Apollo News Snippets – August 2024

Several people died in Greece in June after an early season heat wave hit the area. After China experienced deadly floods in April, more heavy rainstorms in June led to the loss of homes, roads, bridges and lives. More than 2 million people in Bangladesh were affected by heavy monsoon rainfall that led to flooding and landslides, causing the deaths of numerous people. Several people also died when Tropical Storm Alberto, the first storm of the Atlantic 2024 hurricane season, made landfall in northern Mexico. Heavy rainfall in El Salvador and neighboring countries caused flooding and landslides that led to widespread displacement and more than a dozen deaths. (Image Credit: NOAA Global Climate Report)
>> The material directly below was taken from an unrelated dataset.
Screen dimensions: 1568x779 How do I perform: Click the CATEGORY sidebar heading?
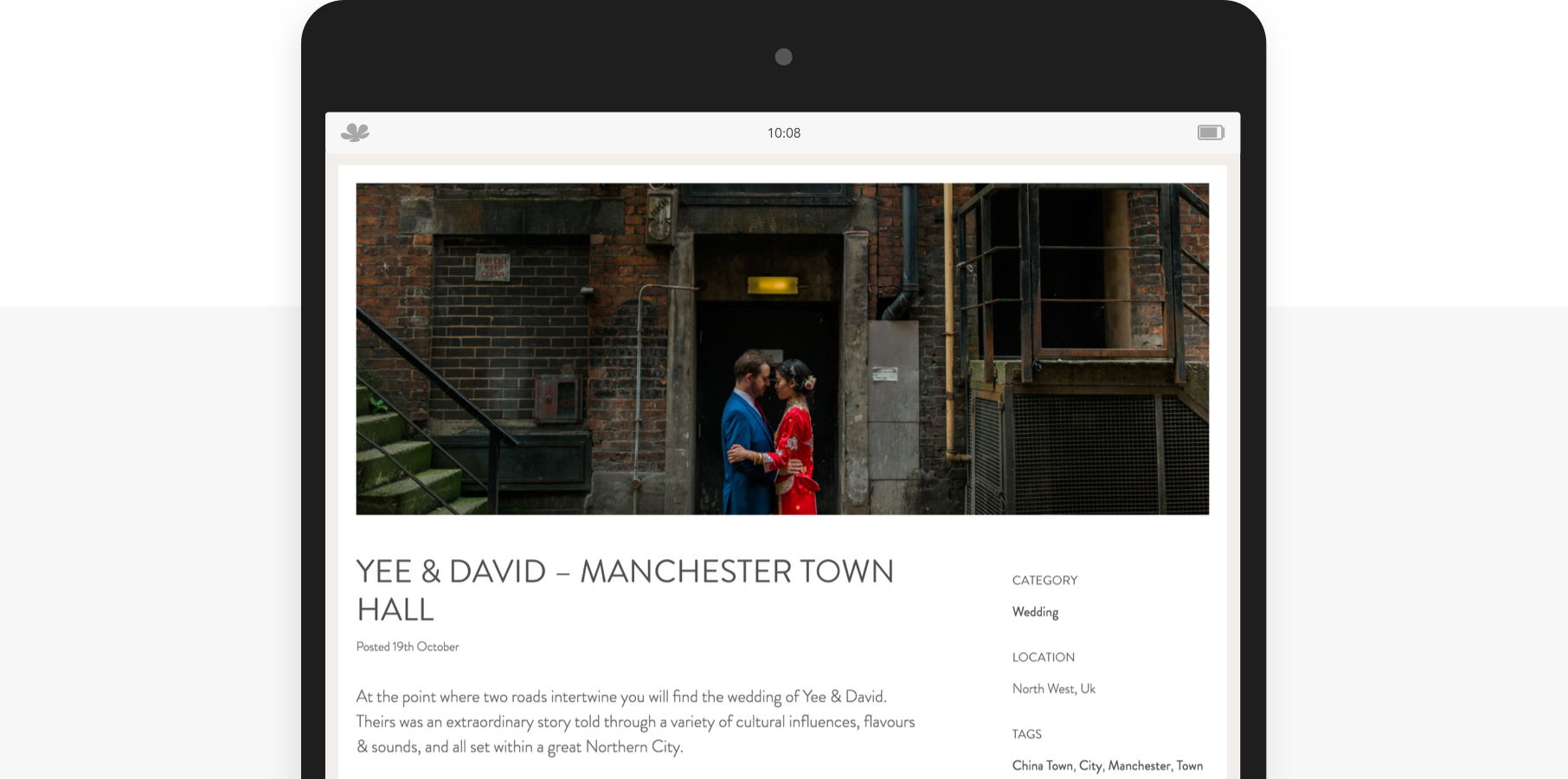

  • The NOAA Global Climate Report for June 2024 has been released by the National Centers for Environmental Information and reveals further proof that global Climate Change remains a concern. The June global surface temperature was the warmest June on record and the 48th consecutive June since 1977 where temperatures were above the 20th Century average. Record-warm June temperatures covered large parts of Africa, parts of southern Europe, Southeast Asia, and much of the northern two-thirds of South America. The record-warm June temperatures, which were a continuation of record warmth throughout the first half of the year in large parts of South America, contributed to early and expansive drying of the Pantanal, the world’s largest tropical wetlands. This led to a record start to the fire season, with more than 2,500 wildfires reported in the Pantanal in June, the most ever for the month since records began in 1998, and more than six times the number in the same month of 2020, which was the most active fire year on record for the Pantanal.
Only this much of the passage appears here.